Se soigner, se chauffer, manger, se déplacer, partir en vacances… Pendant que des fortunes immenses, alimentées par une injustice fiscale institutionnalisée, s’accumulent jusqu’à atteindre des sommets vertigineux, ces activités, pourtant normales, deviennent inaccessibles pour une grande partie de la population française, et vivre à la campagne aggrave la situation, selon le baromètre 2024 de la pauvreté du Secours populaire.
Le baromètre du Secours populaire, établi à partir de déclarations de sondés, n’est pas une statistique, mais elle donne une indication de l’état de pauvreté de la population française et de son évolution : en 2024, 62 % des Français déclarent avoir connu la pauvreté ou avoir été sur le point de la connaître. C’est 4 points de plus qu’en 2023 et les ruraux sont bien plus frappés que les habitant·es des centre-ville.
Une augmentation des inégalités à ce point, ce n’est pas un phénomène mondial. En 2022, rappelle Attac, “la France est entrée dans le top 3 du classement du nombre de millionnaires, alors même que le nombre de millionnaires diminue dans le reste du monde. La concentration du patrimoine aux mains des plus riches s’accélère tandis que les superprofits des multinationales explosent et que les dividendes versés par les grands groupes atteignent de nouveaux records”.
Il ne s’agit pas ici de considérer que la ruralité seraient une entité particulière du point de vue social. La faim, le froid, la maladie qu’on ne peut soigner ne sont pas différents suivant qu’on habite à la campagne ou au milieu du béton. Le scandale de la pauvreté, dans un pays aussi riche que la France, est le résultat de politiques qui sabordent les services publics et permettent aux classes les plus privilégiées d’échapper à l’impôt. Or, quand on est riche, on habite rarement à la campagne, on y a son manoir.
Quand on boucle difficilement les fins de mois (voire pas du tout), n’importe quelle démarche devient un casse-tête. Pour celles et ceux qui habitent toute l’année hors des métropoles, les politiques inégalitaires produisent des effets dévastateurs en raison des distances à parcourir. Voici quelques exemples issus du baromètre du Secours populaire :
57 % des ruraux peinent à partir en vacances au moins une fois par an. C’est 9 points au-dessus que l’ensemble de la population.
40 % des répondant·es vivant hors des métropoles ont de grandes difficultés à disposer d’équipements numériques en état de fonctionnement. C’est 7 points de plus que l’ensemble des Français·es. Cette privation les marginalise puisque l’accès aux services, et même aux services publics, a massivement migré sur Internet, rendant plus aléatoire la possibilité de faire valoir ses droits.
36 % des habitant·es des espaces ruraux peinent à prendre soin de leur apparence physique, faute de moyens.
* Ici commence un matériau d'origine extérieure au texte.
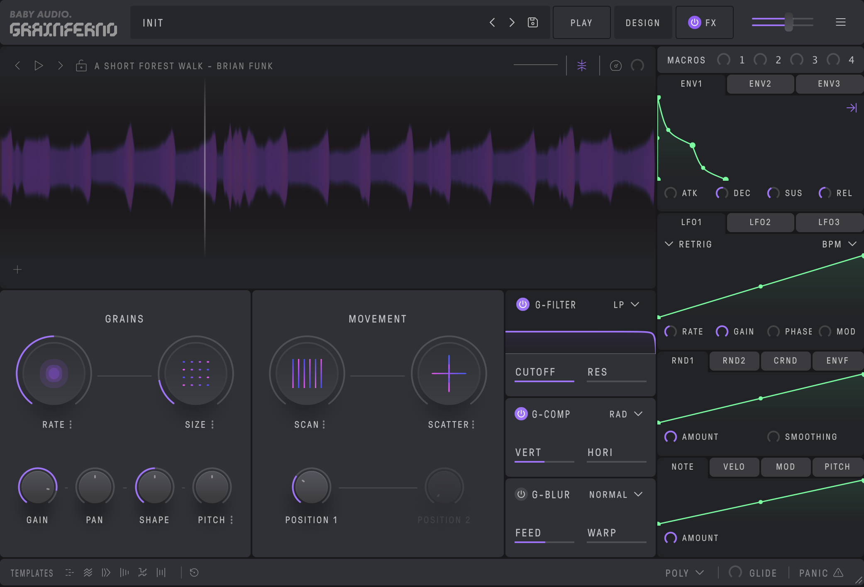Play the loaded sample preview

point(39,66)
C’est un niveau supérieur à la moyenne des personnes interrogées (31 %).
44 % des ruraux jugent difficile l’accès aux services de santé. C’est encore au dessus de la moyenne nationale, puisqu’un Français sur trois (34 %) juge difficile l’accès aux services de santé autour de chez lui. Dans la Nièvre, 42 000 personnes n’ont pas de médecin traitant…
59 % des ruraux estiment que l’accès aux transports en commun est difficile, parce qu’ils sont trop éloignés ou trop irréguliers. C’est 18 points de plus que pour les réponses de l’ensemble des Français·es ! En Morvan, n’importe quel sondage porterait sans doute ce chiffre près des 100 % : il n’y a aucun transport en commun quand on habite un village, à l’exception de transports à la demande, au mieux deux fois par semaine et à des horaires contraints. Essayez juste pour voir, d’aller à un rendez-vous à Pôle Emploi à Château-Chinon sans voiture… Le drame est là en effet : être pauvre à la campagne, c’est subir la double peine de la précarité et de l’assignation à la pauvreté.